Task details :: Without any pictures, print the lines below from the one that has "The height and" through the one that has "Click the Campaign Details section heading", exactly and nothing else.

Provided information ::

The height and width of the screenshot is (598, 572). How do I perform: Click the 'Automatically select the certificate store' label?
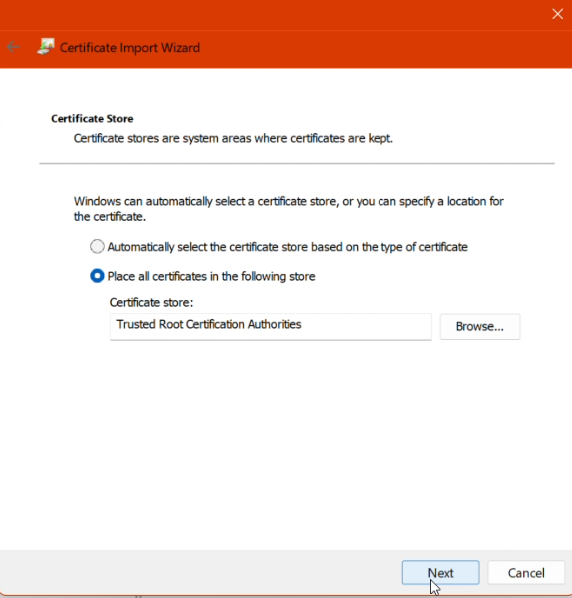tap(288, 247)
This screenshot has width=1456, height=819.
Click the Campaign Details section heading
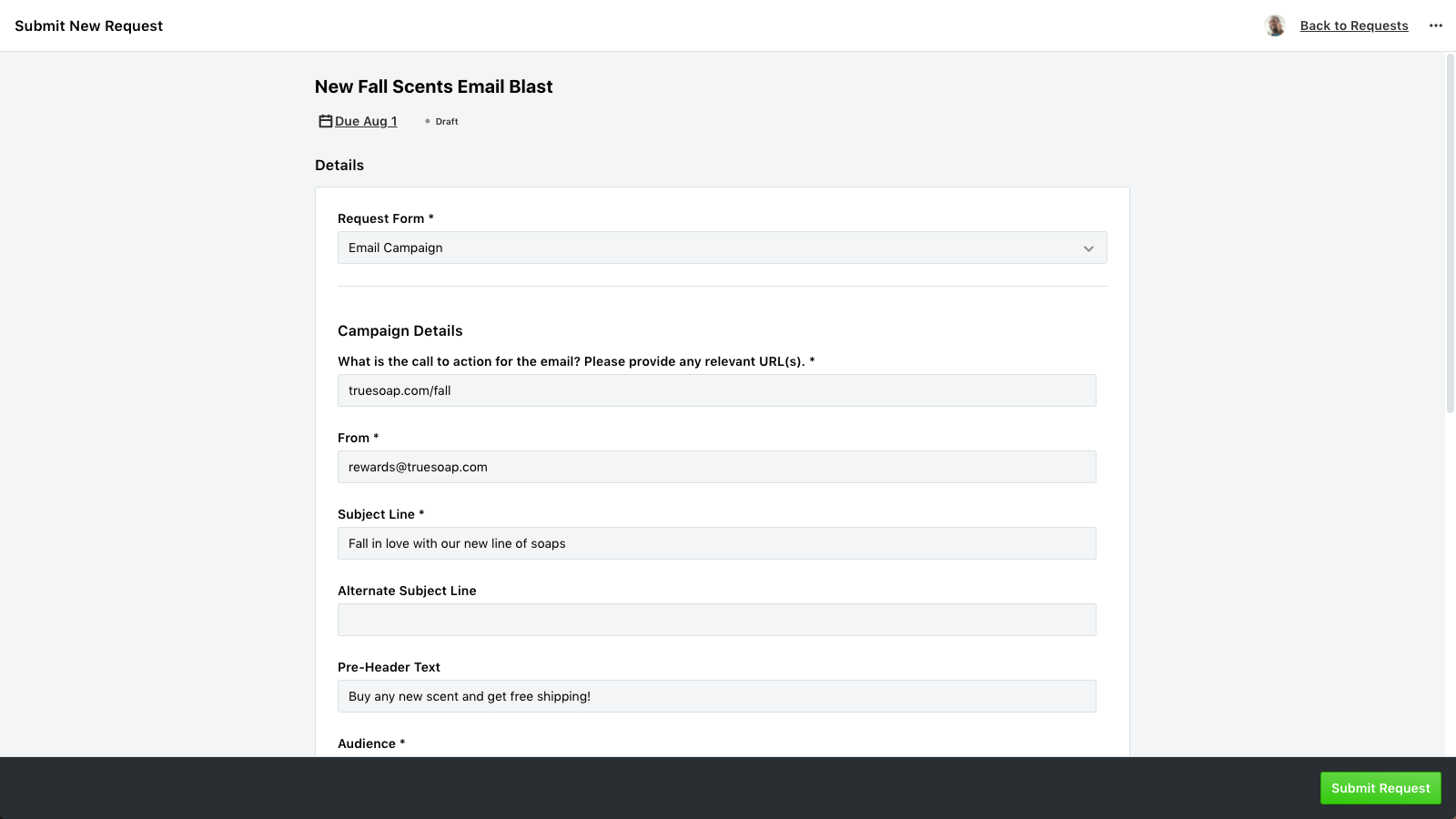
...
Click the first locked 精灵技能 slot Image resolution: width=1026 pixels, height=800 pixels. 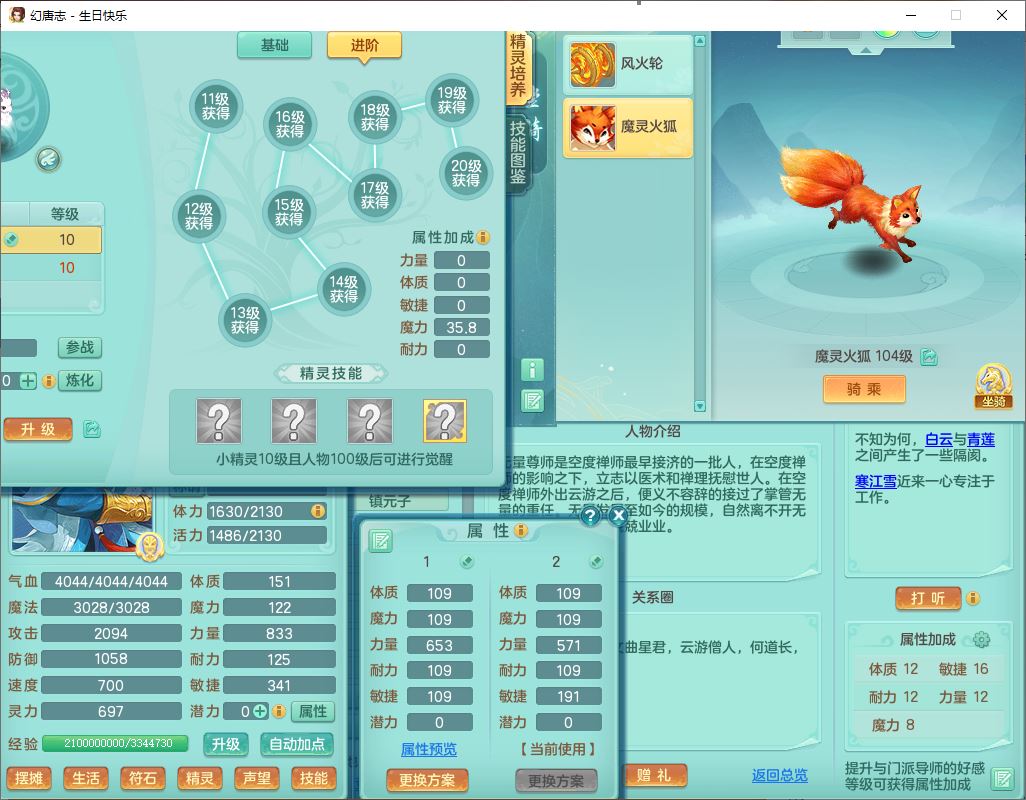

Output for this exercise ::
The height and width of the screenshot is (598, 572). How do I perform: Click the 'Automatically select the certificate store' label?
tap(288, 247)
This screenshot has width=1456, height=819.
Click the Campaign Details section heading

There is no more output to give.